HuggingFaceTB/SmolLM2-360M-Instruct
*** HuggingFaceTB/SmolLM2-360M-Instruct ***
To solve this problem, let's first understand the given information: Mark was playing for 20 minutes, then rested, and then played for another 35 minutes.

Step 1: Calculate Mark's rest period.
Mark rested after 20 minutes, so let's subtract 20 from the total duration of the soccer game to find the rest period. 

90 minutes - 20 minutes (rest) = 70 minutes

Step 2: Calculate Mark's playtime.
Mark is being paid an hourly wage of $20. His playtime is the number of minutes worked after he rested.

Mark worked for 70 minutes after he rested, so let's subtract 70 minutes from the total time to find the playtime.

90 minutes - 70 minutes (rest) = 20 minutes

Step 3: Calculate Mark's playtime.
Now that we know Mark worked for 20 minutes, we can subtract it from the total duration of the soccer game to find the time he played.

In 20 minutes, Mark played for 90 - 20 minutes = 70 minutes.

Step 4: Calculate Mark's t



*** math-lora ***
Mark played for a total of 20 + 35 = 55 minutes.
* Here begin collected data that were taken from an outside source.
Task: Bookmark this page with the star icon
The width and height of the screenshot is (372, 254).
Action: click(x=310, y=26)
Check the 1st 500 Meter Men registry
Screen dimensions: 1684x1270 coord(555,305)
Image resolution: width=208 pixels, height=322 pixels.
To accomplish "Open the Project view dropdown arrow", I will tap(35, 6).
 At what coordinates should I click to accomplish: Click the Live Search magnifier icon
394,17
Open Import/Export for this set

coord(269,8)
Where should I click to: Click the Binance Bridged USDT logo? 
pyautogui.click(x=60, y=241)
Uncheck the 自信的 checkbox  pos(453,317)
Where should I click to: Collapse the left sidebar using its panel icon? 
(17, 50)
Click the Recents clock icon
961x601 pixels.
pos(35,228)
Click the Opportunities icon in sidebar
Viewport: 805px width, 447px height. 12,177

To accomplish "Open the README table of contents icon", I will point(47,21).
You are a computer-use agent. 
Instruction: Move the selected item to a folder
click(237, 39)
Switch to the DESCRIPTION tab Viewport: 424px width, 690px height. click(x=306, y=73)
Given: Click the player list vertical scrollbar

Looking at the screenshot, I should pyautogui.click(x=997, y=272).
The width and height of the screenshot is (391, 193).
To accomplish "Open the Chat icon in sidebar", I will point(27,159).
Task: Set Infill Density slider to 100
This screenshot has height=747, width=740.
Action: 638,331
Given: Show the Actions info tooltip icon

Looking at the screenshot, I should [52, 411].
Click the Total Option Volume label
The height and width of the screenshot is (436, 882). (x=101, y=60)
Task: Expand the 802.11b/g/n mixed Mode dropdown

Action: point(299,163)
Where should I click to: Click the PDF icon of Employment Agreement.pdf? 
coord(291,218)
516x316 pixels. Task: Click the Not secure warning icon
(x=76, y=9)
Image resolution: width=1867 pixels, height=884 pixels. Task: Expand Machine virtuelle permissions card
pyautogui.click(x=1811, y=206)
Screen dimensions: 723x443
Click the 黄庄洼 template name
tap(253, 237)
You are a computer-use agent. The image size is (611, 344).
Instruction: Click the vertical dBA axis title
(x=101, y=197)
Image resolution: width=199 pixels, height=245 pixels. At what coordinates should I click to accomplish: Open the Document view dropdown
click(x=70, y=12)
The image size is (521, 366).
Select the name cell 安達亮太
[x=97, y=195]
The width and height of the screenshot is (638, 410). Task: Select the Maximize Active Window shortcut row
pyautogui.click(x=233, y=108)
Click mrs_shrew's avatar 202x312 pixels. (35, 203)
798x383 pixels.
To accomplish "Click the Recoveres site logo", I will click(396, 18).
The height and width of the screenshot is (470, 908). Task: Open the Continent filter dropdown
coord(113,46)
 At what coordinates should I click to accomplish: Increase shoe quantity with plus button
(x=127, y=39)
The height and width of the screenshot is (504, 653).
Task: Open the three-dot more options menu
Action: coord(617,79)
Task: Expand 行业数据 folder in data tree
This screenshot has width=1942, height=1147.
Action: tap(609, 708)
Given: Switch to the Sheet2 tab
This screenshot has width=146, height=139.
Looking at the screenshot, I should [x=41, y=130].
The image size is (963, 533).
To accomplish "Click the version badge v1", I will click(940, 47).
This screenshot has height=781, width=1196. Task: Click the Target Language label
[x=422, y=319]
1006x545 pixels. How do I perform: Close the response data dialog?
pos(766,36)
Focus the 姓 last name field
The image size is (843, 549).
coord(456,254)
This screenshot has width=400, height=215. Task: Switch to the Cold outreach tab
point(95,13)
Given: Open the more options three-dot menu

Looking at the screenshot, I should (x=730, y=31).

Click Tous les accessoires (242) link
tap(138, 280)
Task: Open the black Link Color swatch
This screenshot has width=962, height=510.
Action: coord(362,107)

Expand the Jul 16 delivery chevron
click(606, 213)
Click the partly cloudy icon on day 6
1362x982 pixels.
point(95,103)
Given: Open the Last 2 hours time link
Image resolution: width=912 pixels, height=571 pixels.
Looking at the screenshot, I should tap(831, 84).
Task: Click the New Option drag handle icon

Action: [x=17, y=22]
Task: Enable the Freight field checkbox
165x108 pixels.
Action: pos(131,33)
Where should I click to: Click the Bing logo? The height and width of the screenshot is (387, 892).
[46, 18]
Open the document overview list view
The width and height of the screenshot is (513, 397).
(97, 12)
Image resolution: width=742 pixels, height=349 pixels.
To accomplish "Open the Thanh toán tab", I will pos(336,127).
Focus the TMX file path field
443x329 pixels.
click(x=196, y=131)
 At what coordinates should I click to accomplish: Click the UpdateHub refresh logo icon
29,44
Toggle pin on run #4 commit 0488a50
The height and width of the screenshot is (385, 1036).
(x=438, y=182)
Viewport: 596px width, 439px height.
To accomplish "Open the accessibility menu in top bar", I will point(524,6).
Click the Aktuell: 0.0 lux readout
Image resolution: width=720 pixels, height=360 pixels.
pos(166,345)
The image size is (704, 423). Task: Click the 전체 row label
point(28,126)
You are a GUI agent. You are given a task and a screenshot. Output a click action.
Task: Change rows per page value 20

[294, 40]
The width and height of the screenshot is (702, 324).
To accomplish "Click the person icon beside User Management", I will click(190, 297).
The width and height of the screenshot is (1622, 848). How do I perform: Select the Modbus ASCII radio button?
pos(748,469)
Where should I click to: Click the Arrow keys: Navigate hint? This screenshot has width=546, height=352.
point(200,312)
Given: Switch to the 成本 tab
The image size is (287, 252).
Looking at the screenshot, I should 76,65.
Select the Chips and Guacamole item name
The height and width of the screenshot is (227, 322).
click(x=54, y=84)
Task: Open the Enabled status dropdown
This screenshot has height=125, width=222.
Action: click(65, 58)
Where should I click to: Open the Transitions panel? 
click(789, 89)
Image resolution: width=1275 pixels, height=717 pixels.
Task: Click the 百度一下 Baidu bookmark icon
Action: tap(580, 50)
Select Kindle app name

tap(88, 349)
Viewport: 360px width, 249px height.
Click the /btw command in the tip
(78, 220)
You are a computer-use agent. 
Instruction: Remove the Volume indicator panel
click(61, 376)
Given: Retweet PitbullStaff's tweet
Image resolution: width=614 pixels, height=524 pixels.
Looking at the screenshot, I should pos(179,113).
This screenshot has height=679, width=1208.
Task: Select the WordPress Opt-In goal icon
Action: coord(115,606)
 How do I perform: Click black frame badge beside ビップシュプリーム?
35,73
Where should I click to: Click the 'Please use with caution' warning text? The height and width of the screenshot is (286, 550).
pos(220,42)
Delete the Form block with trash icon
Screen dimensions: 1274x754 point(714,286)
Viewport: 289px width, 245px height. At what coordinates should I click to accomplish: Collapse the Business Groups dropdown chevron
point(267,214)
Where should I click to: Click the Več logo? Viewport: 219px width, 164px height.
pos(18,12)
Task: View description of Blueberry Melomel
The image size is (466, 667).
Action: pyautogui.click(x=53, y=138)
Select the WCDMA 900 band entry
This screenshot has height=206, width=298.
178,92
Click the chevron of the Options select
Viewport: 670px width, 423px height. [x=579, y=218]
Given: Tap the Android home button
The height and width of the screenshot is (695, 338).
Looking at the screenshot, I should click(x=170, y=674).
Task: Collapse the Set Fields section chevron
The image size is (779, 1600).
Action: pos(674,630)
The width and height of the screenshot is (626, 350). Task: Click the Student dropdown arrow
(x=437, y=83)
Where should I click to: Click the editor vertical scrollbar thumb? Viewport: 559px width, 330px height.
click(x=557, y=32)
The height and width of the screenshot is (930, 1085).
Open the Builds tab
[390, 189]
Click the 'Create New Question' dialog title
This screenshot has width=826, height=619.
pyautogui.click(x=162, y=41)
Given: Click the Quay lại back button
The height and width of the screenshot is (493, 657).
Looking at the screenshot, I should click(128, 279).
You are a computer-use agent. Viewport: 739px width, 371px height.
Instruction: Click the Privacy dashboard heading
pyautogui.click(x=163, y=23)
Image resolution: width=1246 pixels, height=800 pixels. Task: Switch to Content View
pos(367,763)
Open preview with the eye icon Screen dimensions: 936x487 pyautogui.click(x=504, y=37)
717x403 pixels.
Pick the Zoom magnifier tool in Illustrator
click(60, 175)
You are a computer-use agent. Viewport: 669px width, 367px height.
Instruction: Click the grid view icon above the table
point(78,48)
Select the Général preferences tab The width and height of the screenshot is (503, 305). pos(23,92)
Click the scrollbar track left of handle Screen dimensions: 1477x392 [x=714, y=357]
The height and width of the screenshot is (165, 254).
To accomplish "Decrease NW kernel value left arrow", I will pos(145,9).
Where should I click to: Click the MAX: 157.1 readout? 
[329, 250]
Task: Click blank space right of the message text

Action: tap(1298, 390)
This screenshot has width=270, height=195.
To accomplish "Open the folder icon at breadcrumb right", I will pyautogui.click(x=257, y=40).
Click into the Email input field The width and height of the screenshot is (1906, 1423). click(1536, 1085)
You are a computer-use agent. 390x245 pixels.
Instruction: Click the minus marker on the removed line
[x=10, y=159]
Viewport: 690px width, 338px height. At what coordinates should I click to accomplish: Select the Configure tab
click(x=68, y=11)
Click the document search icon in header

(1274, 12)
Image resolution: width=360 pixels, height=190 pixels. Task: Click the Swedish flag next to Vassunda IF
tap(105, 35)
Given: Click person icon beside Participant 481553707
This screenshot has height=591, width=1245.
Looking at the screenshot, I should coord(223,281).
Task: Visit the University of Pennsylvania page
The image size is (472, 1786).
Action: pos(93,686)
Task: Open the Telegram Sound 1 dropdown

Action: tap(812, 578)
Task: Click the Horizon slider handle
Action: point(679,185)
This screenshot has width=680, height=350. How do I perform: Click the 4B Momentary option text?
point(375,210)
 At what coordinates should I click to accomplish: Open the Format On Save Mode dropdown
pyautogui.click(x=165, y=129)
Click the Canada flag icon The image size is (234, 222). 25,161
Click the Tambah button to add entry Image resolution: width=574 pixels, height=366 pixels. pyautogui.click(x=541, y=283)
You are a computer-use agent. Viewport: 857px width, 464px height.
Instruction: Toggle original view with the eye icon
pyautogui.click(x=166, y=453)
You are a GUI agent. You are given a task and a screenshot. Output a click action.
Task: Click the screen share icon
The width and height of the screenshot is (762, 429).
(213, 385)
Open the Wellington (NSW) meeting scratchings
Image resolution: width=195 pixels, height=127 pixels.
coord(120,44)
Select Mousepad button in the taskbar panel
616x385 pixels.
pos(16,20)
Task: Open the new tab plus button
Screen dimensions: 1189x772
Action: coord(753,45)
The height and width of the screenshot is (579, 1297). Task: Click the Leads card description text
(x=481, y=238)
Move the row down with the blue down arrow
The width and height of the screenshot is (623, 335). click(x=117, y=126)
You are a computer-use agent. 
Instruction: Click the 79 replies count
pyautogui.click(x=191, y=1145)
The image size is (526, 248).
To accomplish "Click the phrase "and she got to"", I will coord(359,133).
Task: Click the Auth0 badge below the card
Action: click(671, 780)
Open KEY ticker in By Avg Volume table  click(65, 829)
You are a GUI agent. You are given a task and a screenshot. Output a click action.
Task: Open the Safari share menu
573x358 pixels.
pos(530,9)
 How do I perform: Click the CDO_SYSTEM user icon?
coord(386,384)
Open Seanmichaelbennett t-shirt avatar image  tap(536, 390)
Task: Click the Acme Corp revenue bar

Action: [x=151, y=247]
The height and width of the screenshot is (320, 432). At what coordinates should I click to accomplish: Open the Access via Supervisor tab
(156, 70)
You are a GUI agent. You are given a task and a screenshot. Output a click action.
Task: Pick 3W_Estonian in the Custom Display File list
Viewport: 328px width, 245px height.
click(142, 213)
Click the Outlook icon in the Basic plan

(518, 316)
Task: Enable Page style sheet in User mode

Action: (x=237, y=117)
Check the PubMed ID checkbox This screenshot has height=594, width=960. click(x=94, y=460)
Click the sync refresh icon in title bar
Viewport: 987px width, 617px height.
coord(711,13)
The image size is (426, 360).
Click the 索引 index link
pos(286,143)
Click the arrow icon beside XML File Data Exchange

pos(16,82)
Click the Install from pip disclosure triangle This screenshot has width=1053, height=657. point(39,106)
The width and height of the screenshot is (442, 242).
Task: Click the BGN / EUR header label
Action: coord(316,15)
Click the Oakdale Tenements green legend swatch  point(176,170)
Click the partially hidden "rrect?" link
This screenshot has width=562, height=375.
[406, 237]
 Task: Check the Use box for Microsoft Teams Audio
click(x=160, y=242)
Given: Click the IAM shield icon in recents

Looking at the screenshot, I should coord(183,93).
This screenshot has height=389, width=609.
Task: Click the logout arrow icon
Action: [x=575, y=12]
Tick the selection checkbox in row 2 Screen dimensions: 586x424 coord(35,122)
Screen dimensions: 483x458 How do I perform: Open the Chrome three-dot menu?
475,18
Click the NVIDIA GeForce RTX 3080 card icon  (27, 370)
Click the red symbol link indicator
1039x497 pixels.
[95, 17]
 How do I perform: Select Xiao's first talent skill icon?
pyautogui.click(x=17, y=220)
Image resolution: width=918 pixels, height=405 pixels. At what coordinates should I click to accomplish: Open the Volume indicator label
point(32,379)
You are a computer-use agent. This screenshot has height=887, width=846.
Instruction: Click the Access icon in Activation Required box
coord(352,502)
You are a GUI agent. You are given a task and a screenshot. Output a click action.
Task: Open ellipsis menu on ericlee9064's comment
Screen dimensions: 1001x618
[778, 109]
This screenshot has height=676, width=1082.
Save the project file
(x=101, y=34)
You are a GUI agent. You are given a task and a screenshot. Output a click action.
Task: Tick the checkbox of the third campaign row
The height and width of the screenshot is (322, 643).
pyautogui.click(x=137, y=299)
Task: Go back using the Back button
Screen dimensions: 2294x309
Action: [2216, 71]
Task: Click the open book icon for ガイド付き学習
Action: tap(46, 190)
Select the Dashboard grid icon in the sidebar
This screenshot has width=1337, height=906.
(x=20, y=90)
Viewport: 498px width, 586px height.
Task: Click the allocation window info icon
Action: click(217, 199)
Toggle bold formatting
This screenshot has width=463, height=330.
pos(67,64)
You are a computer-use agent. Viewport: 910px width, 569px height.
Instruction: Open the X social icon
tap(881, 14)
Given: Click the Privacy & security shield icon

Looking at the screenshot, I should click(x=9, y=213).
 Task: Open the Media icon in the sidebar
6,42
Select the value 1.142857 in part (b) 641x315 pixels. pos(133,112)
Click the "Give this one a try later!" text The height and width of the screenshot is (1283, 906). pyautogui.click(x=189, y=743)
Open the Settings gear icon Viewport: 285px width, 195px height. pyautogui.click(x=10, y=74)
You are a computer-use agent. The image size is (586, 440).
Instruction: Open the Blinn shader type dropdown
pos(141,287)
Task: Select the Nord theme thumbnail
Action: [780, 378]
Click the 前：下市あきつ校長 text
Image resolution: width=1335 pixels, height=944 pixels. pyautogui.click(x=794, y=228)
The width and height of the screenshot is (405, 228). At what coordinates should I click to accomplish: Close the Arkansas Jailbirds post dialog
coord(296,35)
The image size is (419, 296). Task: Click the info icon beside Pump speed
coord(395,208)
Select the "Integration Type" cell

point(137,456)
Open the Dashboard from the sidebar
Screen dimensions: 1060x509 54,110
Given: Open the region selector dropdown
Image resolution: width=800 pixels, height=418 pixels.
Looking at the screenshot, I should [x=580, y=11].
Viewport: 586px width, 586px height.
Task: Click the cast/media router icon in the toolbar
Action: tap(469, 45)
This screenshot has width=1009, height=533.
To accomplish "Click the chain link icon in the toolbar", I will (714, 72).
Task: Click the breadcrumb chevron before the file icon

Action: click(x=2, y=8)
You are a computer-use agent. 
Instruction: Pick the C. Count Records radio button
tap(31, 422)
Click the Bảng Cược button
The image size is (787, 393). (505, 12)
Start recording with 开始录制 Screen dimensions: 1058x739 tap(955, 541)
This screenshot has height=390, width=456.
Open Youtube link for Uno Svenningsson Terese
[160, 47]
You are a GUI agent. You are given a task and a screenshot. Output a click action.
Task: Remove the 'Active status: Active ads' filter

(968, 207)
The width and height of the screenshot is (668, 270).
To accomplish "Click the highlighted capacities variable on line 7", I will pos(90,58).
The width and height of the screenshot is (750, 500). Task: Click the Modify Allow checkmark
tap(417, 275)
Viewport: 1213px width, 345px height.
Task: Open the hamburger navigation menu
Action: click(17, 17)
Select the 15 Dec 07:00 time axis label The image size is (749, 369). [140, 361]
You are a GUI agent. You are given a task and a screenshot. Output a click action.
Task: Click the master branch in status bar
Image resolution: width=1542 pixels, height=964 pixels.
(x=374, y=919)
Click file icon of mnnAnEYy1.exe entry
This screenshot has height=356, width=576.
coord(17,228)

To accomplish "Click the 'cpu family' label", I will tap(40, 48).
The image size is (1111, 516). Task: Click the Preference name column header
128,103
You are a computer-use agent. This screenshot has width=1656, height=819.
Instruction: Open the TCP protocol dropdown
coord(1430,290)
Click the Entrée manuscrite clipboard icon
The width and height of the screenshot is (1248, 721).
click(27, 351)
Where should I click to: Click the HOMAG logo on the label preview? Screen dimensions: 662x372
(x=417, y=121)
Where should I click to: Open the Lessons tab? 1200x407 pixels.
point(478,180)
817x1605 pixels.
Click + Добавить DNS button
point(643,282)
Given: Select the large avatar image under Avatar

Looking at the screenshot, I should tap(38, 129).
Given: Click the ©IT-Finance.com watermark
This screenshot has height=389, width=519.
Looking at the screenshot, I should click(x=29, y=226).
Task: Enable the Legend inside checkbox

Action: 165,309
Now, he rested for 90 minutes - 55 minutes = 35 minutes. So, he was rested for 55 minutes / 35 minutes = 1.667 hours (since 1 hour is equal to 3600 seconds).

Now, Mark is rested for x minutes. Let's solve for x:
x = 550 seconds / x = (550 seconds / 60 seconds per minute) = 9.167 minutes.

So, Mark was rested for approximately 9.167 minutes or 1.667 hours.